Deadly mad cow disease hits UK again
A NEW case of bovine spongiform encephalopathy (BSE), commonly known as mad cow disease, has been discovered on a British beef farm.
There is not yet believed to be a threat to humans, as a probe at the farm in Aberdeenshire gets underway.
This is the first case of the disease in three years in the UK and the first confirmed in Scotland since 2008, it is understood.
The last outbreak in Britain was in Wales in 2015 when the disease was discovered on a dead cow.
The UK death toll from BSE is currently at 177 since Stephen Churchill, 19, died of a fatal brain condition linked to mad cow disease in 1995.
Restrictions are in place at the farm in Scotland as an investigation into the outbreak continues.
A Scottish Government statement said: "This is standard procedure for a confirmed case of classical BSE, which does not represent a threat to human health."
Chief Veterinary Officer Sheila Voas said: "I would urge any farmer who has concerns to seek veterinary advice."
Panic gripped the UK in 1995 as more than four million cattle were slaughtered to stop the infection spreading.
More than 180,000 cattle were thought to have been struck down by the disease and the EU put a ban on importing British beef between 1996 and 2006.
Only one person has died from mad cow disease in Britain since 2012.
The outbreak could come as a huge blow to British farmers ahead of Brexit - with fears already growing that a no trade deal could kill the market.
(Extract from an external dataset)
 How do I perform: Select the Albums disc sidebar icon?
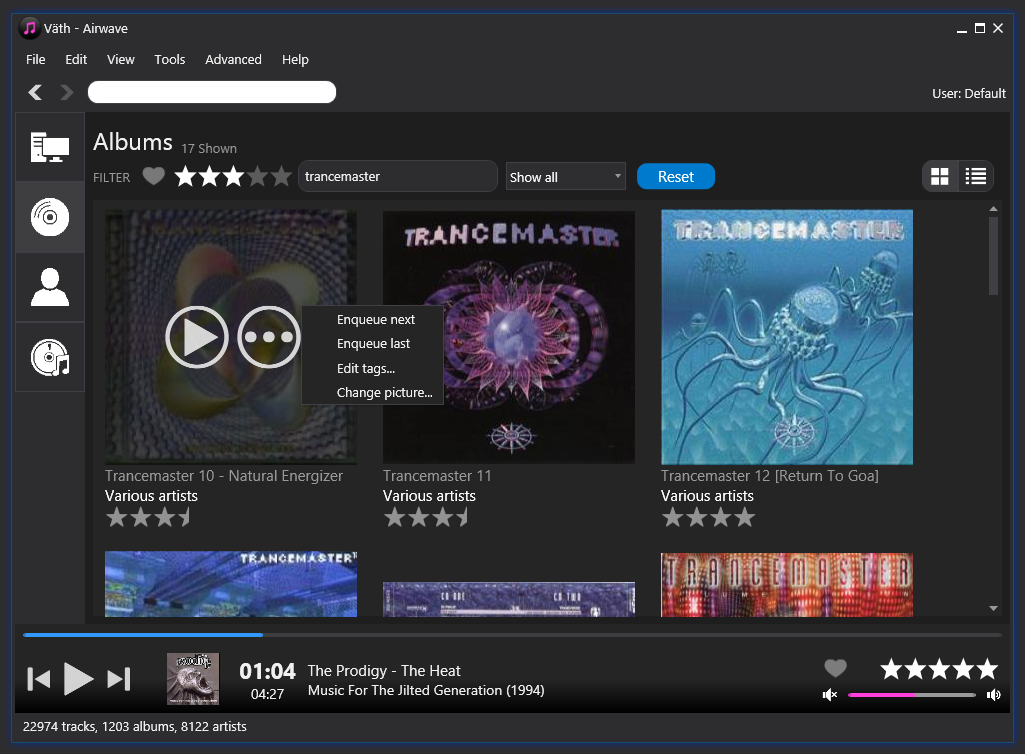click(x=50, y=217)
It comes just months after British beef went back on the menu in China for the first time since the BSE crisis erupted 20 years ago.
America is also set to import British beef and lamb for the first time in 20 years - after branding the meat unfit for consumption and banning it from the market.
IS MAD COW DISEASE IN AUSTRALIA?
Australian cattle are free of BSE, which attacks a cows central nervous system and often kills them.
Symptoms typically include a lack of co-ordination and aggression, leading it to be known as mad cow disease.
The Australian Government locked out the importation of British beef and beef products after the disease was linked to variant Creutzfeldt-Jakob disease (vCJD) in 1996. The degenerative brain disorder can form in humans if they eat mad cow-ridden meat.
If an Aussie contracts vCJD, it will likely be because they travelled regularly, or lived for some time in the UK from 1980 to 1996, according to the Australian Department of Health.
An outbreak in the UK in the late 1980s reached its peak in 1992/1993 with 100,000 confirmed cases. But there were two more recent cases in 2015.
The latest case has not affected humans.